The other lesson, learned the hard way
First pass on the Qwen3 family: qwen3:14b returned 1 byte (\n) after 1174 seconds of GPU time. Twenty minutes for a single newline.
Ollama's /api/generate returns two fields for thinking models: response and thinking. My script logged response. When I dumped the raw JSON, the model's thinking field was 21 KB of "Wait, I need to check if I can use src... yes... so I will use src... wait, I need to check if I can use src..." repeating until context filled. done_reason: "stop" on a 21,000-character thinking trace with no committed answer.
The fix was one parameter: "think": false in the request body. With it, all three Qwen3 sizes responded in 8-11 seconds and produced clean code.
If you're benchmarking thinking-capable models against constrained-output prompts, smoke-test with think:false first and log both fields. The default-on thinking is a trap when the prompt forbids preamble and explanation — the model spends its budget arguing with itself and never writes the answer.
What I actually use now
After the variance pass, my local routing table is short:
Parsers, regex, recursive transformers →
gemma4:latest. Stable across six runs of two prompts at temp 0.2.Tests, fixtures, anything needing Python runtime semantics →
qwen2.5-coder:14b. Tight cluster of 20-22, only model that handled the test-scaffolding trap.Skip →
qwen3:14b(stably mediocre),deepseek-coder-v2:16b(stably wrong on valid inputs, same regex bug 3/3).

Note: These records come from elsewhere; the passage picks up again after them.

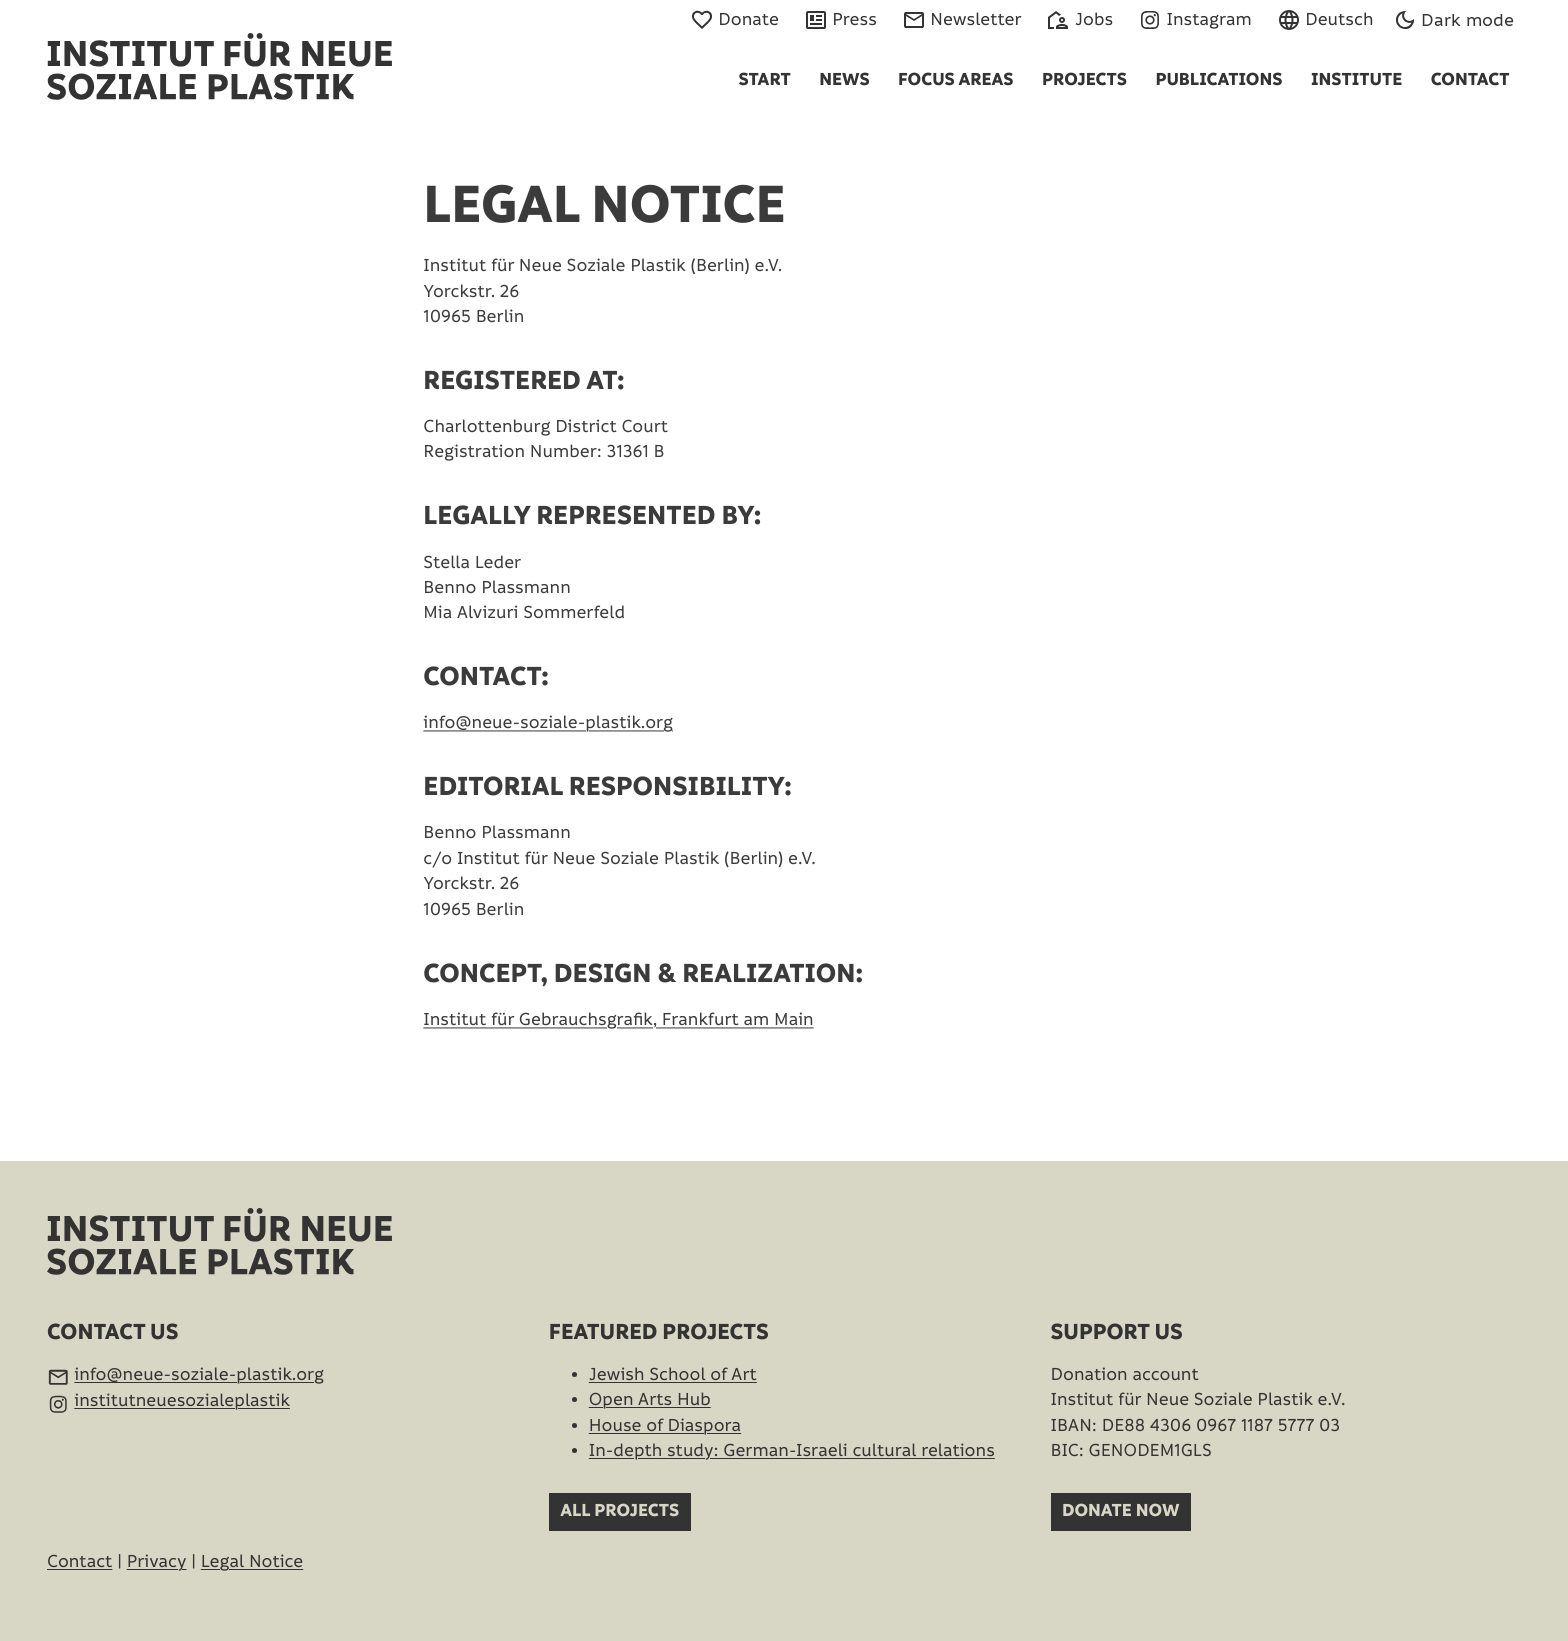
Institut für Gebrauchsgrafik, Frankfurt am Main (618, 1047)
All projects (619, 1511)
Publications (1218, 80)
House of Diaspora (665, 1426)
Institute (1356, 80)
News (844, 80)
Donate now (1121, 1511)
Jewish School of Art (673, 1375)
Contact (1470, 80)
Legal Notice (252, 1562)
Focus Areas (955, 80)
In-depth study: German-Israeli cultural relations (792, 1451)
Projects (1084, 80)
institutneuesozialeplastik (182, 1401)
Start (764, 80)
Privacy (157, 1562)
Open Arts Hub (650, 1400)
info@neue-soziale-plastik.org (548, 751)
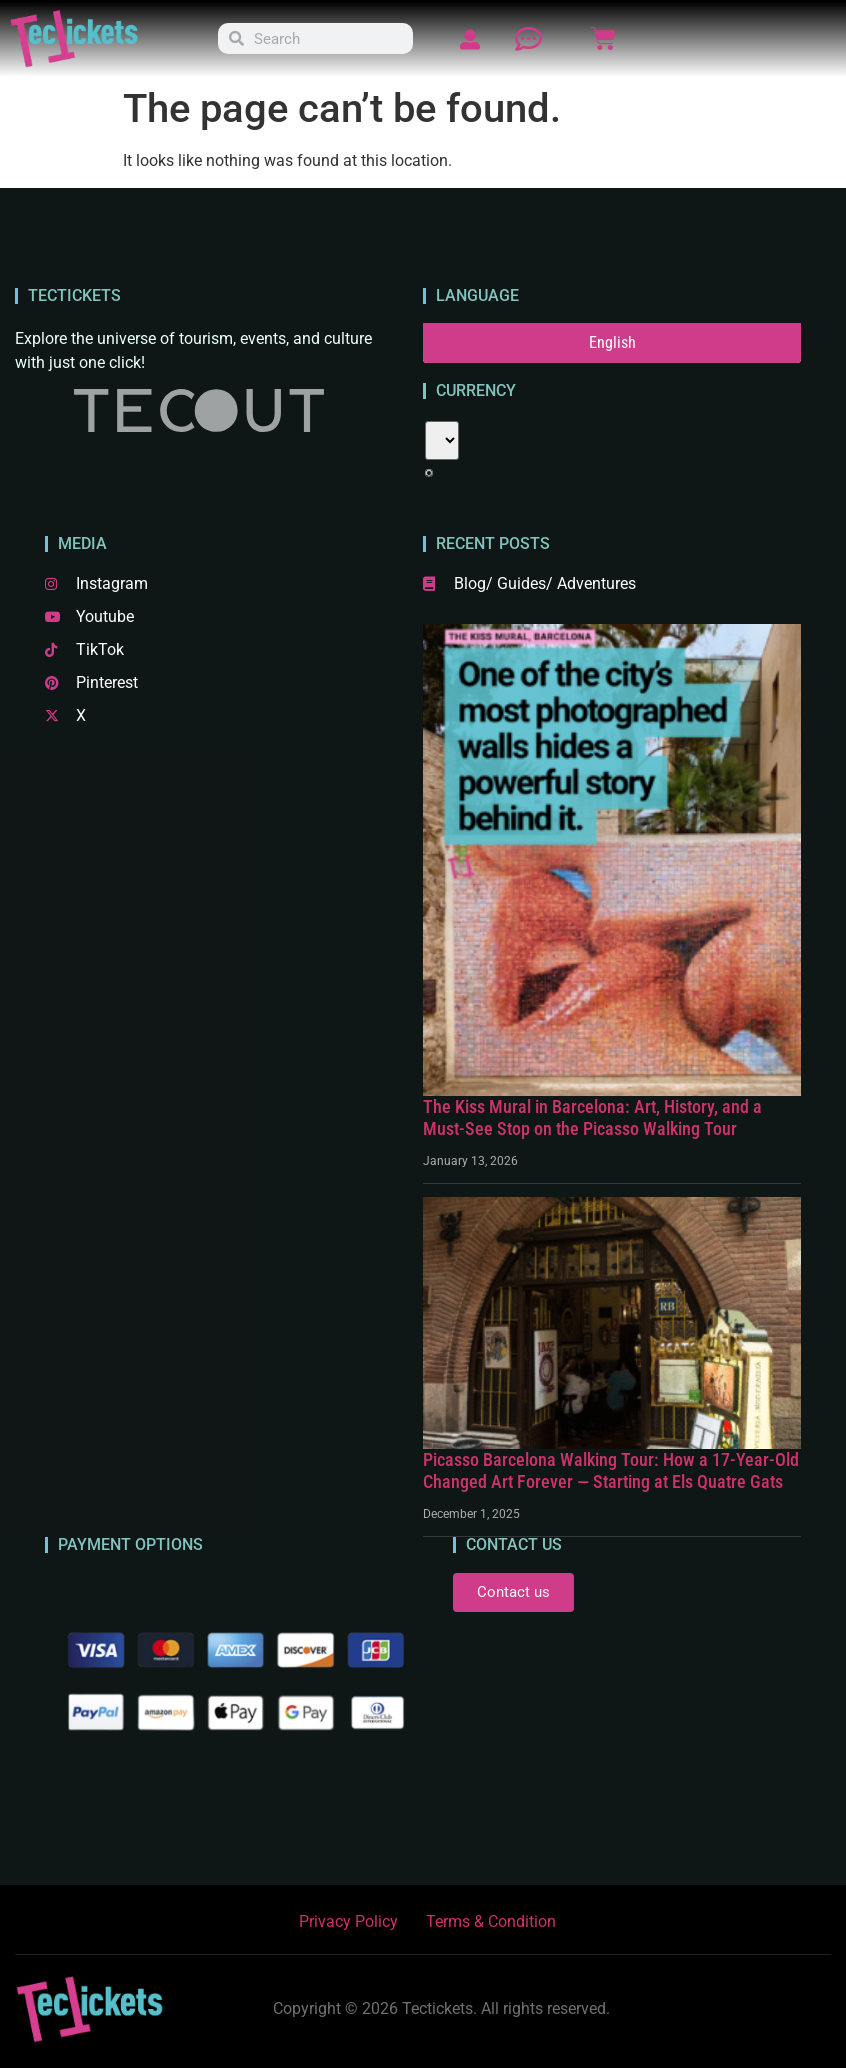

The most useful single observation, the one I keep coming back to: a general-purpose model (gemma4) beat the dedicated coder (qwen2.5-coder:14b) on every prompt that didn't require Python runtime reasoning. The "coder" label means trained on code, not best at every code task.
So what
Two things, mostly:
Single-shot benchmarks lie in both directions. They flatter unstable models that happen to roll well, and they punish stable models that fail one unrelated test. If you're picking a model to delegate real work to, three runs minimum on the prompt that matters most. Five if you can afford it. The cost is rounding error compared to debugging a bimodal model in production.
Read the fields you don't think you need. I'd already shipped a benchmark wrapper that ignored thinking because none of my older models returned it. The first time it mattered, I lost an evening to a model that was generating output, just not where I was looking.
Both lessons feel obvious in hindsight. They were not obvious when I was looking at a clean ranking that confidently put the wrong model on top.
Setup: single workstation, 16 GB VRAM, Ollama on 127.0.0.1:11434. Bash wrapper, Python verifier that strips markdown fences and exec()s output against a battery of valid + invalid inputs. I'll publish the full numbers and prompts when I clean up the harness.